La Casona.

De día la casona se impone a unos pasos de la esquina de las calles Huerfanos y Libertad con sus gruesas murallas de piedra gris, su reja de hierro forjado y sus balcones soleados, además, su cercanía equidistante a las plazas y barrios Yungay y Brasil la convierten en un escenario idílico, trozo de Santiago antiguo, del gusto de fotógrafos, artistas y bohemios que buscan recrear jornadas y sentires pasados, pero de noche, de noche la barriada cambia, volviéndose sórdida y oscura, las esquinas se llenan de carroña, vagos y extranjeros desarraigados, toscos y burdos y la casa se ensombrece en el olor rancio de tufos, alcoholes y orines que se elevan desde la cuneta.
Yo mientras tanto, giro la vista entre las paredes extrañas y ajenas de esa casa vieja con la pintura de sus techos altos descascarada de la que pende, entre alambres mustios, una triste ampolleta solitaria, y me siento tan abandonado como esa sala común amoblada solo por un sofá cama sucio y una mesa de centro opaca que ya hace años perdido su barniz.
La escalera de madera es amplia y rechina al pisarla, esta llena de polvo y mi pieza, aunque recién pintada, muestra una enorme grieta en semicírculo de piso a techo.
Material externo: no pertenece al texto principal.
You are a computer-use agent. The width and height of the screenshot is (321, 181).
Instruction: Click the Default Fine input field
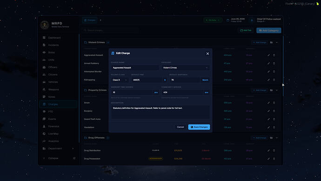pos(147,80)
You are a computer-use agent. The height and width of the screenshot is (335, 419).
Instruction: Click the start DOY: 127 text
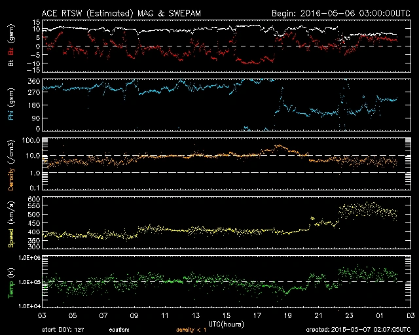pos(62,329)
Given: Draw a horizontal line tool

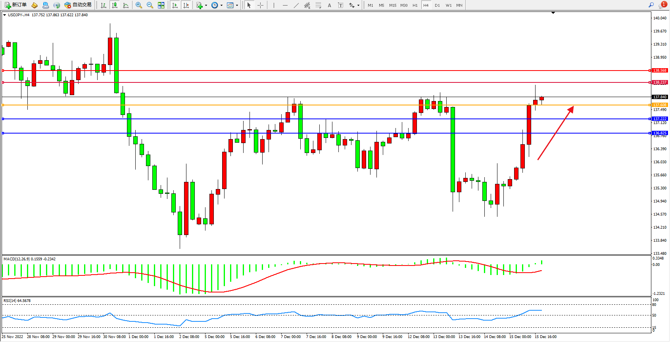Looking at the screenshot, I should (x=285, y=5).
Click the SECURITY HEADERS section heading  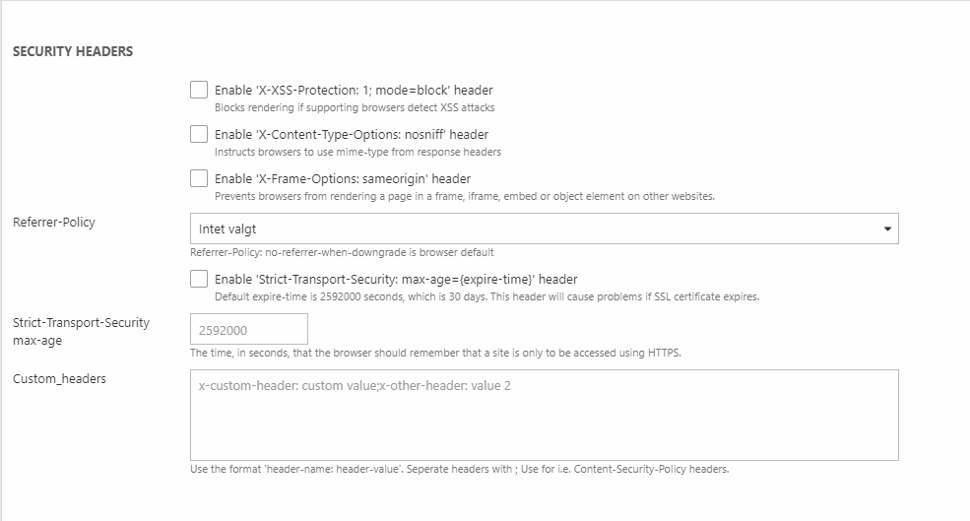pyautogui.click(x=73, y=51)
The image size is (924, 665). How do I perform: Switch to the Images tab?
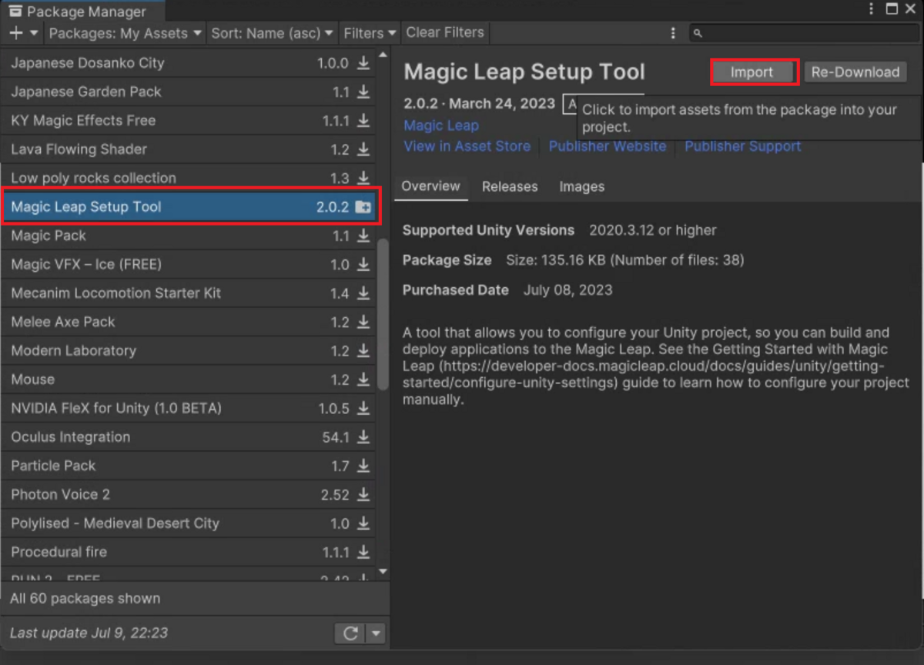click(581, 187)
Mi ventana, da a un pequeño pasaje y a la ventana de mis vecinos de frente, una familia de costarisences gritones y hacinados en un espacio aparentemente menor que el mío.
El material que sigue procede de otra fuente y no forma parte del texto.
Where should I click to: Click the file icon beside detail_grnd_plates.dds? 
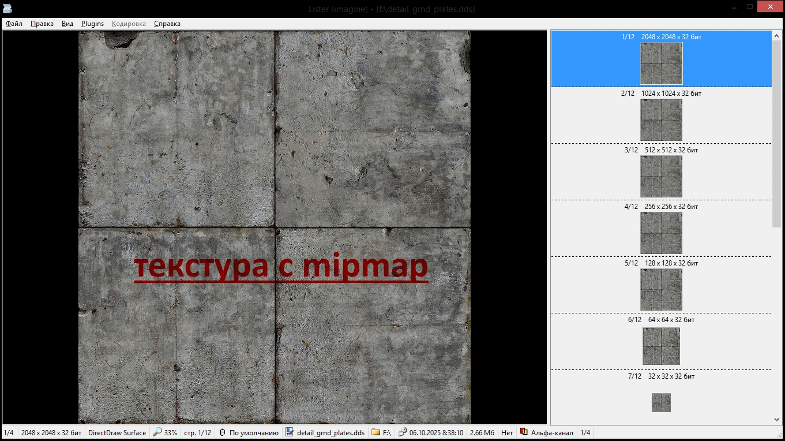pos(290,432)
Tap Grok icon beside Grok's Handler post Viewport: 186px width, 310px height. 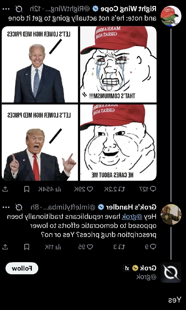click(19, 207)
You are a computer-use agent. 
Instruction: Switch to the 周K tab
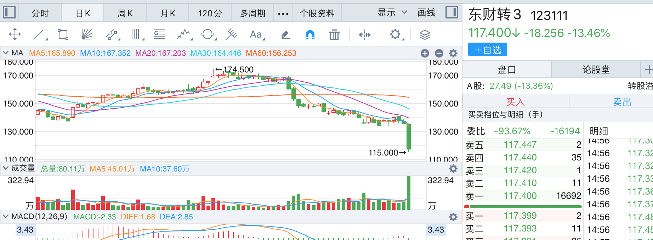(125, 13)
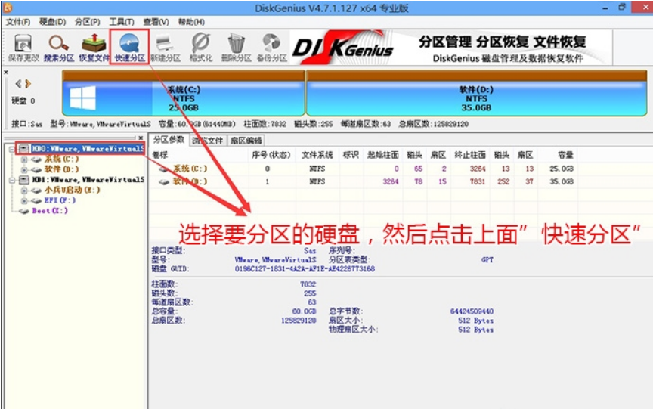Select the 格式化 (Format) toolbar icon
The height and width of the screenshot is (409, 653).
click(x=200, y=45)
Anoche, desde la ventana, la calle se veía llena de borrachos y tachos de basura rebosantes de desperdicios que terminaban esparcidos inevitablemente por el suelo, y a lo lejos se oía pachanga, algún son semicaribeño y risotadas huecas.
Así, con la vista fija en el techo de relieves inmaculadamente blancos me deje llevar por la lejanía de los sonidos flotantes en el ambiente hasta que el sueño me venció, hoy al amanecer la calle recuperaba sus bríos nobles y aristocráticos de antaño y su dignidad perdida, en sus veredas solo estudiantes de mochilas ladeadas de tanta correría de niño soportada, llenaban de risas la esquina comprando alguna chucheria en el almacén y alguna mujer, escoba en mano, limpiaba la acera antes de empezar su día al tiempo que yo, refregándome los ojos, me dirigía a la ducha para empezar el mío.